Morphine only has two draw backs: 1: It is addictive as hell, and 2: It is excreted through the kidneys, which makes it inappropriate for patients with acute or chronic kidney disease (I have heard something about opiates and breathing, the GI-tract, nausia but I never understood exactly how it involves the kidneys). The problem with addictiveness was realised hundreds, if not thousands of years ago. It was not morphine then, it was opium. Interestingly, at the turn of the last century heroin was thought to be a milder, non-addictive version of morphine. It was used as cough-syrop and even used to treat morphine and opium addiction.
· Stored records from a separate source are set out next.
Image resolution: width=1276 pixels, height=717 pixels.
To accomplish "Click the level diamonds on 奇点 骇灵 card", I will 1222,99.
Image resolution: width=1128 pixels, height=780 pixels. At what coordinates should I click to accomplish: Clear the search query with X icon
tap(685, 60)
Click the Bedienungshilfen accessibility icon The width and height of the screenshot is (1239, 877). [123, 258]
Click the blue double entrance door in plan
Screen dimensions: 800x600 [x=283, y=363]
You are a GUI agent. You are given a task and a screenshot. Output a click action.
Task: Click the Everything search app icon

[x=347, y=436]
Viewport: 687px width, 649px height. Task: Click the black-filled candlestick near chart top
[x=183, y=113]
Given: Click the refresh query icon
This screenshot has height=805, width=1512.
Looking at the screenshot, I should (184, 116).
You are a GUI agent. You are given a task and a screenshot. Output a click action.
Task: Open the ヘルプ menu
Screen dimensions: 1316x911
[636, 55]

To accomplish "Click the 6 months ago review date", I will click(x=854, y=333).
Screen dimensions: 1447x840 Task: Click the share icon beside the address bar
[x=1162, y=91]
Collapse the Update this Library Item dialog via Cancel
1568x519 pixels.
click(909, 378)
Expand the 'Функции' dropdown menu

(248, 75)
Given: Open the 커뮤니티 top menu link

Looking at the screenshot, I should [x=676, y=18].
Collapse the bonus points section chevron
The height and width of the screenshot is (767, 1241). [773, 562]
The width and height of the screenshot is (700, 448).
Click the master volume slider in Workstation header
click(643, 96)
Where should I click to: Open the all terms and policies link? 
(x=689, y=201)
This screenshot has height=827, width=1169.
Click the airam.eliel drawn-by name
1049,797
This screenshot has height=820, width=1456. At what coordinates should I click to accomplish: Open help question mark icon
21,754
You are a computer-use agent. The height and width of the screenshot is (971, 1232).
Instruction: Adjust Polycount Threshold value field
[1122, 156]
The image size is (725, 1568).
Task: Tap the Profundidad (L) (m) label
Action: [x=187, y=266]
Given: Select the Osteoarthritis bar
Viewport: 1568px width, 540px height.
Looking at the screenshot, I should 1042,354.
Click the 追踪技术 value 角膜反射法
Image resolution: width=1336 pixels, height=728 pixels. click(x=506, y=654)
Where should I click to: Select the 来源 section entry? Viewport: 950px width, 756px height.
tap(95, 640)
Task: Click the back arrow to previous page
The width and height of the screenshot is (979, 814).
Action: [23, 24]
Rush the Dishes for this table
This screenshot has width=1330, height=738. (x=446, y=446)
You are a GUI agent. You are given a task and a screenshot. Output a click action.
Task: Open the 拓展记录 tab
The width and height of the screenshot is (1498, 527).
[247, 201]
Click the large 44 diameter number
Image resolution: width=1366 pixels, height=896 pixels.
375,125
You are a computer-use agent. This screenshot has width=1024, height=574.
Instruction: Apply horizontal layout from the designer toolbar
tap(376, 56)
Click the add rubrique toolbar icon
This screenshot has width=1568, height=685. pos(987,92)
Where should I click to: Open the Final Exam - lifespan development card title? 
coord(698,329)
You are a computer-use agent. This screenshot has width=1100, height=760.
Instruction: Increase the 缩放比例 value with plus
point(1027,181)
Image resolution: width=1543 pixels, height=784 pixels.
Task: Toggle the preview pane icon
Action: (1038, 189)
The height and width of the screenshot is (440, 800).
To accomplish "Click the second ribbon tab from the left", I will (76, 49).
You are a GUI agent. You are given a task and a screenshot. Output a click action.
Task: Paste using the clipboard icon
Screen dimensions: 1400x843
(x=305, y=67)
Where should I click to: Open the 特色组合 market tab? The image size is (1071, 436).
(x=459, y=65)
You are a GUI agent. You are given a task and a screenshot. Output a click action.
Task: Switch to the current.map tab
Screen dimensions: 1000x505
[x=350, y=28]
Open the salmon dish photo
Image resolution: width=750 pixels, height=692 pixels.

To say that it was a little embarrassing for Bayer when it was shown to be a faster acting, even more addictive, version of morphine, is probably true.
The addictiveness of opiates depends on three things: 1: Tolerance, or down regulation of receptor mediated signaling due to receptor activation, 2: You get high, 3: You get abstinent.
The problem for patients with kidney disease is that morphine is usually metabolised by glucuronidation which makes it more water soluble and then it is excreted by the kidneys. Reduced kidney function increases the risk of toxicity. Luckily, my kidneys work just fine.
If you want some more reading Pubmed is good for all that boring stuff, but for your literary side I have some suggestions: Confessions of an English Opium Eater by Thomas De Quincey, available for free through the Gutenberg project. The always nice The Adventures of Sherlock Holmes by Sir Arthur Conan Doyle is a well known book with a cocaine addicted hero. I don't know of any classic literature involving NSAIDs or general anaesthesia. On the other hand pain features prominently in practically all books, it is called into action to shape and destroy characters. It is the reason they rise above their peers, and the reason they fall. The great heroes of literature (and film) overcome great pain, thus showing that all weakness has left them. Then they alone can stand up to the evil that previously was threatening the whole world.
Ok, so literature and film is not the best place to find realism, but with music and special effects it makes the days go by when your physiotherapist says you should not put too much strain the knee after surgery, even though morphine takes the pain away.